# What to produce:
Could you set down the listing below exactly and omit its images?

▬▬▬

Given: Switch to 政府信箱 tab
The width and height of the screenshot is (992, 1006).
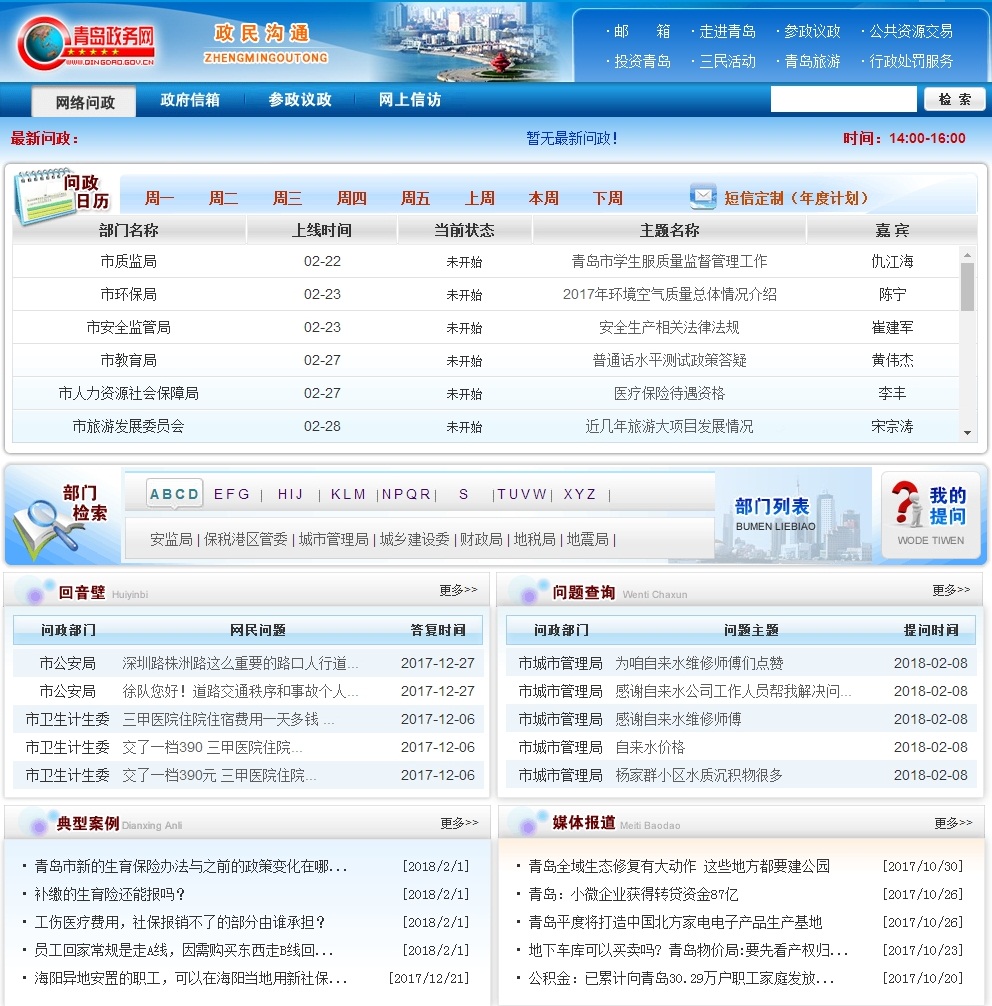Looking at the screenshot, I should pos(190,100).
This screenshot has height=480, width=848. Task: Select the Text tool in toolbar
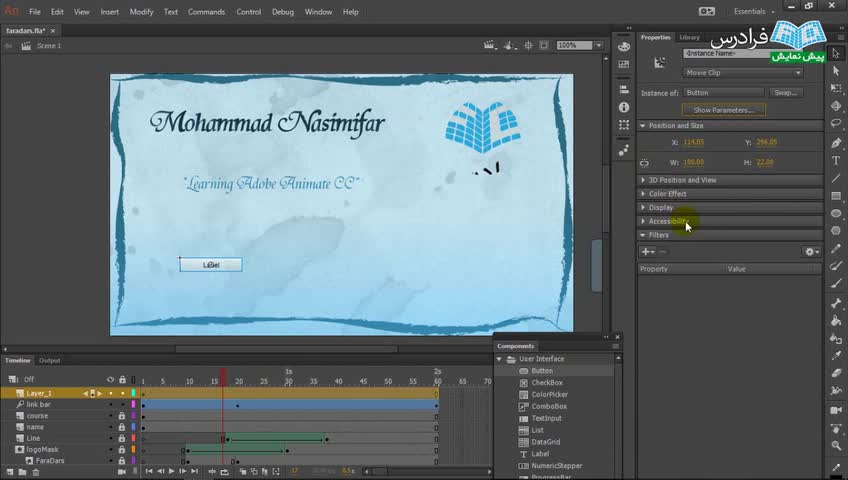coord(836,160)
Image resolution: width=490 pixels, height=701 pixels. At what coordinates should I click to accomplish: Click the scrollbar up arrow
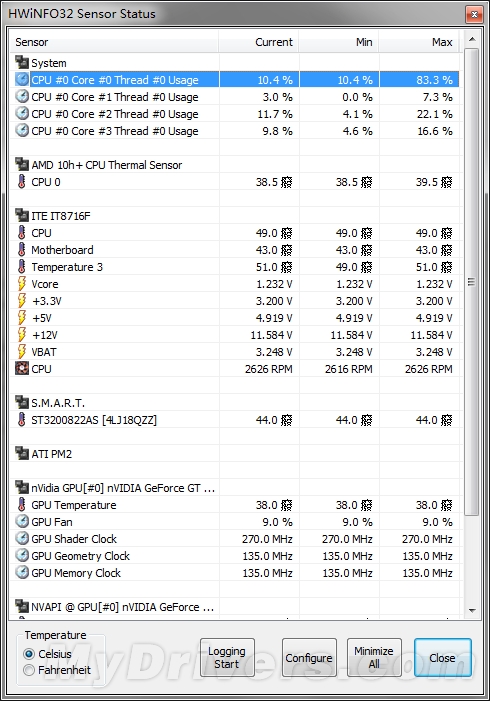[x=472, y=39]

▬▬▬

# Result:
Given: Switch to 政府信箱 tab
The width and height of the screenshot is (992, 1006).
Looking at the screenshot, I should pos(190,100).
This screenshot has height=480, width=848. Task: Select the Text tool in toolbar
coord(836,160)
Image resolution: width=490 pixels, height=701 pixels. At what coordinates should I click to accomplish: Click the scrollbar up arrow
[x=472, y=39]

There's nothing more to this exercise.